Solved: I didn't donate one of the bugs. Oops

So Blathers only rewarded me the deep sea diving and fossil posters, but I've definitely completed the bug exhibit... can he only give 2 posters in a day and maybe he'll give it to me tomorrow? I'm just so confused


----------



## Junalt (Nov 4, 2021)

I realised I’m missing one poster too - the deep sea creatures poster (completed collection). I only got 3 posters fish, bug and fossil and I think I only had 3 spaces in my bag at the time. Did you only have 2 spaces in your bag?


----------



## Garrett (Nov 4, 2021)

Odd. I had all four in my pockets after the conversation. My other two characters had all four posted to them too.


----------



## Rosch (Nov 4, 2021)

When I talked to Blathers, he only asked me to find Brewster. Then I talked to him again after I found Brewster. Then he told me the museum will undergo construction. Do I have to talk to him again to get these posters? I have the museum completed.

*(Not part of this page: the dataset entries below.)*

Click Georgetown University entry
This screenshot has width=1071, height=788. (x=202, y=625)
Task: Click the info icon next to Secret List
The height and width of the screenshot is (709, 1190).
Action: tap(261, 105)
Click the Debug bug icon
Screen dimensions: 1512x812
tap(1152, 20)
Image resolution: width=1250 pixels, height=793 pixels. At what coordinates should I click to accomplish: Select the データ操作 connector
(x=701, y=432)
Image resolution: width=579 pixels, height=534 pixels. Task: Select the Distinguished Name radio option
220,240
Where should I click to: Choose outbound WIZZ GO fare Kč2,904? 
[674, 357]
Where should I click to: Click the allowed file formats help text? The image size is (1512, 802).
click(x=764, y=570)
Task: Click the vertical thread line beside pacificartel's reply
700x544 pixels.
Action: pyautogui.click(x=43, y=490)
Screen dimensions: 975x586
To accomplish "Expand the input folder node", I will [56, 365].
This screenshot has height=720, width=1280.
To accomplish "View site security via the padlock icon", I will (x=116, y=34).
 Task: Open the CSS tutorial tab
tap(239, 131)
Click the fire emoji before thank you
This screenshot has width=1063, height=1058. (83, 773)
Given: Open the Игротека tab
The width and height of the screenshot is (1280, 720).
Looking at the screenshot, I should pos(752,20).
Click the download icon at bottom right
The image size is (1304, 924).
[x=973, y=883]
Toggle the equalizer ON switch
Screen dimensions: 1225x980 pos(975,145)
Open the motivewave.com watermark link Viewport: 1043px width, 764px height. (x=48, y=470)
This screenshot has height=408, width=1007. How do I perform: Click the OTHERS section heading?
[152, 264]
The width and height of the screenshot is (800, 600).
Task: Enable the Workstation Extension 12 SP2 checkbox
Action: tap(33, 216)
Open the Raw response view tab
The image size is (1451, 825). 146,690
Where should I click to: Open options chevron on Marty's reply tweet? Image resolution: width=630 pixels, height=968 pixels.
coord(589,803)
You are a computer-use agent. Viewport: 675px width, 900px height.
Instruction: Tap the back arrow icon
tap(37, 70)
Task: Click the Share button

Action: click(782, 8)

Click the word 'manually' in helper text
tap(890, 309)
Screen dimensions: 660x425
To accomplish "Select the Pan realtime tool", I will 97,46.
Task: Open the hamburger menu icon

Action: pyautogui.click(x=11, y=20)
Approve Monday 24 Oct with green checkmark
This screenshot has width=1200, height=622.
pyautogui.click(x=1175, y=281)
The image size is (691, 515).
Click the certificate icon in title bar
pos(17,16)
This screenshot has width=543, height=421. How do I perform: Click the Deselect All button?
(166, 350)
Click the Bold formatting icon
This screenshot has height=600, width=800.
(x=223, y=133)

Loaded the game to talk to him. He gave me 5 posters at once: Bug, Fish, Sea-creature, Fossil, and Art posters.

You can talk to him to buy more posters (the same 5 posters given for free) for 5,000 bells each.


----------



## UglyMonsterFace (Nov 4, 2021)

He's only selling me the 2 that he gave me originally  my pockets had plenty of space..I'm really sad


----------



## ~Kilza~ (Nov 4, 2021)

My museum was fully complete, so I ended up getting all 5 posters at once. You may want to check the bug section in your Critterpedia and make sure every bug does have the symbol that indicates it was donated, since it's easy enough to miss one or two if you aren't careful.


----------



## Bulbadragon (Nov 4, 2021)

Did you ever get the conversation where he specifically says that the missing sections are complete? I know some people had caught all the creatures but accidentally didn't donate one and had to go through the Critterpedia app to figure out which one. It's very easy to miss. Other than that, I'm not sure what it could be.


----------



## LambdaDelta (Nov 4, 2021)

check your donations status, as others said

I'm fairly certain you're actually missing donations


----------



## Insulaire (Nov 4, 2021)

My pockets were full and Blathers said he’d mail them to me. All five were in my mailbox by the time I left the museum


----------



## UglyMonsterFace (Nov 4, 2021)

I'll check when I get home, but I distinctly remember having the conversation with Blathers saying I completed my bug exhibit when I donated my last bug..


----------



## Ace Marvel (Nov 4, 2021)

I just did this and got the 5 posters. I have the full museum.


----------



## UglyMonsterFace (Nov 4, 2021)

Okay you guys were right. I did miss a bug.. D: I'm kinda sad since I wanted the dates I donated each critter to match the date I caught it too... but oh well. Glad my game wasn't glitched at least! Thanks!


----------



## solace (Nov 4, 2021)

~Kilza~ said:


> My museum was fully complete, so I ended up getting all 5 posters at once. You may want to check the bug section in your Critterpedia and make sure every bug does have the symbol that indicates it was donated, since it's easy enough to miss one or two if you aren't careful.


Thank you! Too true. Very easy to miss. I was 100% sure everything was donated; I looked again and did not donate a hermit crab.


----------